• Task goal: Print every line of the records below verbatim, omitting the pictures.

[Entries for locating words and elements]
· · · · ·

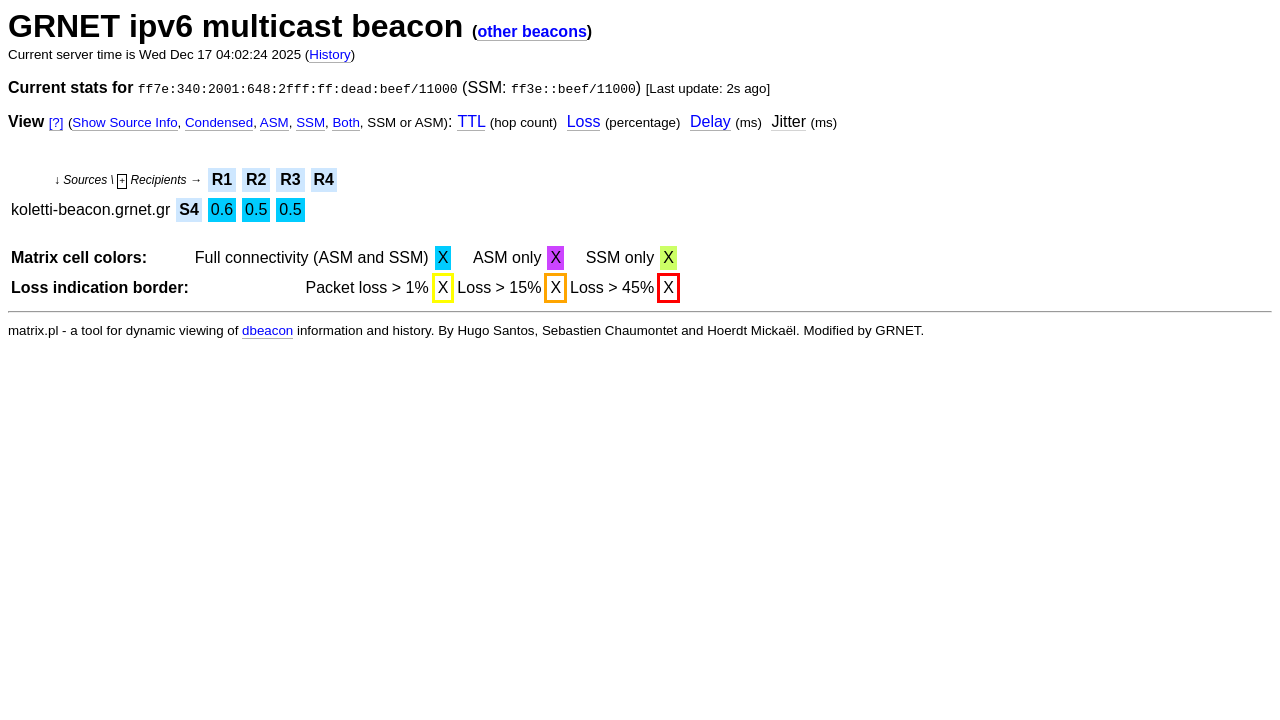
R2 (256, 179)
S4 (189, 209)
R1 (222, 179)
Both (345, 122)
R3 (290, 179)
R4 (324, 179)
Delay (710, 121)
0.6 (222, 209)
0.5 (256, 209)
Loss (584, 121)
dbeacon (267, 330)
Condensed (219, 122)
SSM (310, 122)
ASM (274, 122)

· · · · ·

• Solved problem:
R2 (256, 179)
S4 (189, 209)
R1 (222, 179)
Both (345, 122)
R3 (290, 179)
R4 (324, 179)
Delay (710, 121)
0.6 (222, 209)
0.5 (256, 209)
Loss (584, 121)
dbeacon (267, 330)
Condensed (219, 122)
SSM (310, 122)
ASM (274, 122)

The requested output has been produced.